A especialista destaca que em ambientes com rica diversidade, todos os estudantes, com ou sem deficiência, aprendem melhor, socialmente e pedagogicamente, tendo oportunidade de conviver com a singularidade humana. “Inclusão nas escolas regulares é o que prepara para a vida em sociedade”, defende Luiza.
Outro ponto de preocupação em relação ao decreto diz respeito à possibilidade das famílias escolherem em qual escola (especial ou comum) os filhos vão estudar, podendo recorrer a um comitê que dirá qual é a melhor alternativa para aquele estudante. “A questão é que é direito da criança e do adolescente estudar na escola comum”, pontua a especialista do Instituto Rodrigo Mendes.
Apesar dessa nova política, as escolas regulares seguem não podendo negar matrícula dos estudantes com deficiência ou cobrar uma taxa extra, por se tratar de um direito constitucional, reafirmado pelo Supremo Tribunal Federal (STF) em 2016.
Lucas Bueno estudou a vida inteira em escolas regulares, à exceção de um período quando pediu para sua mãe matriculá-lo em uma escola especial, porque queria conhecer o ambiente e saber como seria a convivência com outras pessoas com deficiência. A experiência, no entanto, durou apenas duas semanas.
“Não gostei e voltei para a escola pública comum, onde tínhamos várias disciplinas e estudos diferentes e eu conseguia viver mais a vida, ter mais liberdade, coisas que não eu tive na escola especial”, explica Lucas, que concluiu o Ensino Médio em 2018, e hoje, aos 21 anos, trabalha no Palácio do Governo e é autodefensor e membro do Conselho Municipal da Pessoa com Deficiência (CMPD), órgão de representação das pessoas com deficiência perante a Prefeitura de São Paulo.
Essa escola especial em que Lucas estudou por um breve período era da antiga Apae de São Paulo, hoje Instituto Jô Clemente, e foi fechada depois de 2008, em consonância com os valores presentes na Política de Educação Especial na Perspectiva da Educação Inclusiva, aprovada naquele ano, e outros documentos legais.
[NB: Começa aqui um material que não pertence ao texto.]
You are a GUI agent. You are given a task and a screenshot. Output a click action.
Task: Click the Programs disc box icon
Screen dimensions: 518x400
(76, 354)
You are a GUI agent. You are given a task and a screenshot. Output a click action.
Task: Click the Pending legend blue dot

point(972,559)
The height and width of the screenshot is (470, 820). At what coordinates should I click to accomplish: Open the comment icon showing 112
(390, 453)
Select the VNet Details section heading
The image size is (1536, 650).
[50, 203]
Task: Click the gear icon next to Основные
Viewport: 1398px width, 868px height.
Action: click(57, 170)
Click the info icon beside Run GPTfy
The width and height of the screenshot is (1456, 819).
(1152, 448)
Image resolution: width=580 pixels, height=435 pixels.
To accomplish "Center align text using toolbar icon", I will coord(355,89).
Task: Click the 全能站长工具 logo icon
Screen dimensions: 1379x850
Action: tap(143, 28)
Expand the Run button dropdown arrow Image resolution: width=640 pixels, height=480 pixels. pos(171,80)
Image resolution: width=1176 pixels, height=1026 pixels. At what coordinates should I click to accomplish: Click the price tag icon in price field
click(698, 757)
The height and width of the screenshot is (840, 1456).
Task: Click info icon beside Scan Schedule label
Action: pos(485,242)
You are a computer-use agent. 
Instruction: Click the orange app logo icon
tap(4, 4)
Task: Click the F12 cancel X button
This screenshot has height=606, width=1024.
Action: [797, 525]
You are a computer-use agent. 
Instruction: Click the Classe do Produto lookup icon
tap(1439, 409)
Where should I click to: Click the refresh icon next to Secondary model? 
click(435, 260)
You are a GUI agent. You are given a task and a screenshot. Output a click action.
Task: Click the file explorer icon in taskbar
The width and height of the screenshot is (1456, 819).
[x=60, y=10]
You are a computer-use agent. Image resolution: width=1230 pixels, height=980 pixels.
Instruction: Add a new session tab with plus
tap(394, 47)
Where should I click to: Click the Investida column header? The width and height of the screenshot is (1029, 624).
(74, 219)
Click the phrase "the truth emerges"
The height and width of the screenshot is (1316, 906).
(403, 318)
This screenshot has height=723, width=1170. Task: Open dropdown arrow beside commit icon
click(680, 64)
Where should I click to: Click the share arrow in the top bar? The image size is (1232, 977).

Roseli Olher, supervisora do Atendimento Educacional Especializado (AEE) do Instituto Jô Clemente, acompanhou, durante três anos, todo o processo de fechamento da escola especial e ingresso desses alunos em escolas comuns, assim como a adaptação das crianças e adolescentes nesse novo ambiente. Sua função era orientar as escolas regulares e oferecer qualquer apoio que os estudantes necessitassem.
“O convívio com pessoas sem deficiência melhorou o desenvolvimento dos estudantes nos aspectos cognitivos, sociais, de autonomia e comunicação. Eles passaram a escolher e dizer o que eles querem e gostam ou não, a se sentirem capazes e no direito de estarem ali, e viram que todo mundo é diferente, de alguma maneira. E isso tudo também melhorou a autoestima deles, porque passaram a ser valorizados e respeitados”, relata Roseli.
Ao mesmo tempo, a especialista acompanhou um segundo grupo de estudantes, uma minoria de famílias que decidiu matricular seus filhos em outras instituições especializadas, por receio de que os alunos não conseguiriam acompanhar o ritmo das aulas. “A diferença foi nítida. Eles continuaram inseguros e dependentes dos profissionais.”
Há 12 anos, quando os estudantes com deficiência começaram a frequentar mais as escolas comuns em decorrência da Política de Educação Inclusiva, a convivência inicial não foi tranquila. Houve muito preconceito, discriminação e bullying, como ainda acontece em algumas escolas. Mas também houve muito avanço. “O respeito e a convivência se tornaram naturais. Mas com essa nova política, todas essas conquistas podem ir por água abaixo”, diz Roseli.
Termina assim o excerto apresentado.